Hay que recuperar lo público para que cumpla estrictamente su función. Las universidades no deben triangular pagos por fuera de sus normativas, ni la Aduana aprobar falsas importaciones para fugar dólares oficiales, ni el Banco Nación utilizar su capital estatal para dar créditos espurios, ni la Justicia su excelsa majestad para tapar negociados, asegurar impunidad a los corruptos ni perseguir opositores.
La gran esperanza es una nueva generación argentina que comprenda el rol de las instituciones, las funciones del Estado y la potencia creadora de la educación para construir capital social mediante las redes de la sociedad del conocimiento.
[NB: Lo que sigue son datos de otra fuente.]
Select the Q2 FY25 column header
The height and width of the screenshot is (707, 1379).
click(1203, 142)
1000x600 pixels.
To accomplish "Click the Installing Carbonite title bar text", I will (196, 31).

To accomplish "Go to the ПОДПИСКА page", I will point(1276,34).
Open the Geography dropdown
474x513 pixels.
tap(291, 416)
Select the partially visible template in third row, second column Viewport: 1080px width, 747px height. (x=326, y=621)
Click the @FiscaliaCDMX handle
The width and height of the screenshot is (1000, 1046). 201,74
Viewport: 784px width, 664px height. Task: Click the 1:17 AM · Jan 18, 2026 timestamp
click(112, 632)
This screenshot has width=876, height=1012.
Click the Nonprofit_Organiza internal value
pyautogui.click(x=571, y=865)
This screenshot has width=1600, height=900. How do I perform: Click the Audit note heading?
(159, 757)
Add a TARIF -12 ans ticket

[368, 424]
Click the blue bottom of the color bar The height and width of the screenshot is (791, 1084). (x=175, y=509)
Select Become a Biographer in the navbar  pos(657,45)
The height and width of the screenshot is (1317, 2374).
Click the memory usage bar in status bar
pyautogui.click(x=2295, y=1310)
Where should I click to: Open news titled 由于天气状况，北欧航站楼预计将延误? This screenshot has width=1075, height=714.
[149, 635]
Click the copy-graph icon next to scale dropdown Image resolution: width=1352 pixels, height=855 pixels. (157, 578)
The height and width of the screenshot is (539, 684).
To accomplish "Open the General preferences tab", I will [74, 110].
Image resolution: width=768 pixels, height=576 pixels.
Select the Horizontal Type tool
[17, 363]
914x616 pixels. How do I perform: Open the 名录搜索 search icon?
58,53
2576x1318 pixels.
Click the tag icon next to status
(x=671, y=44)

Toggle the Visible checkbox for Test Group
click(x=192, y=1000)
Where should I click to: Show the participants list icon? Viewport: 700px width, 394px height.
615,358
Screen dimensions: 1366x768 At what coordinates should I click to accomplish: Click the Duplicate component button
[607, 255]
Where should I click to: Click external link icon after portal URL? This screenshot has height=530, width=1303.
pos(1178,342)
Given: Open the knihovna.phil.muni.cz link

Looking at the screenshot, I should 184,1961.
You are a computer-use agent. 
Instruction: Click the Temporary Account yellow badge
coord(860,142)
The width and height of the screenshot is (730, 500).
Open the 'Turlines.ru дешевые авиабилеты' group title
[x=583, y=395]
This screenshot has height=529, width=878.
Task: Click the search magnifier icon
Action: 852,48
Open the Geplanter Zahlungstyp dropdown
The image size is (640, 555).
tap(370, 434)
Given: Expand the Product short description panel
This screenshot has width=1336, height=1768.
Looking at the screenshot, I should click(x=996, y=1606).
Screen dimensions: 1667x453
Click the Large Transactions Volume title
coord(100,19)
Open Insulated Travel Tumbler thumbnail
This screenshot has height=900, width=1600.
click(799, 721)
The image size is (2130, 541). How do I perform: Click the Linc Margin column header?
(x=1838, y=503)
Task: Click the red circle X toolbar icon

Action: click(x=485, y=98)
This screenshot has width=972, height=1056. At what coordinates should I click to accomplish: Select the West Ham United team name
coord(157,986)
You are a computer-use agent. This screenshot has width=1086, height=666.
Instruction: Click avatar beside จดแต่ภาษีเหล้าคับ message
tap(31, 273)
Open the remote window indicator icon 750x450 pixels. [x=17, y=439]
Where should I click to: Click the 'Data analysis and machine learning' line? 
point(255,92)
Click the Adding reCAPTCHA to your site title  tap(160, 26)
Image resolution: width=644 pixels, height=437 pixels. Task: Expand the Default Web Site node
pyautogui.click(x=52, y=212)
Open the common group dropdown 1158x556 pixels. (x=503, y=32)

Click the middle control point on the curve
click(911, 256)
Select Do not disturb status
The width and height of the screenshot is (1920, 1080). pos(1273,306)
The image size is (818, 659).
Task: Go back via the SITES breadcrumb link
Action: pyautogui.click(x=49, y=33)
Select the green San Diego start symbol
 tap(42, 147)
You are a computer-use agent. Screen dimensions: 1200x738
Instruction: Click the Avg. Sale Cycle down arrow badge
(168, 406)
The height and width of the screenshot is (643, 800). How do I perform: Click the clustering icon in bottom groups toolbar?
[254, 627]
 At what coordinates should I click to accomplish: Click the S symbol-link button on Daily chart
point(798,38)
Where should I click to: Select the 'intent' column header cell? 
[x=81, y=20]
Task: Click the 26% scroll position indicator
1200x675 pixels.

Si los jóvenes logran advertir que la apropiación de lo público es el gran cáncer argentino, asumirán responsabilidad como estudiantes y difusores de una moral colectiva renovada, donde no habrá lugar para la usurpación de escuelas, ni vandalismo en edificios, ni la prepotencia insensata que impida a unos enseñar y a otros aprender. La ex presidenta Cristina Fernández de Kirchner declaró que no quiere “jóvenes callados, sumisos o anestesiados”. Pues bien, el desafío de defender lo público con energía para que la inversión privada genere prosperidad será la forma de expresarse sin sumisión y sin anestesia. De ese embrión, tiene que nacer una paloma o un águila, no otra serpiente.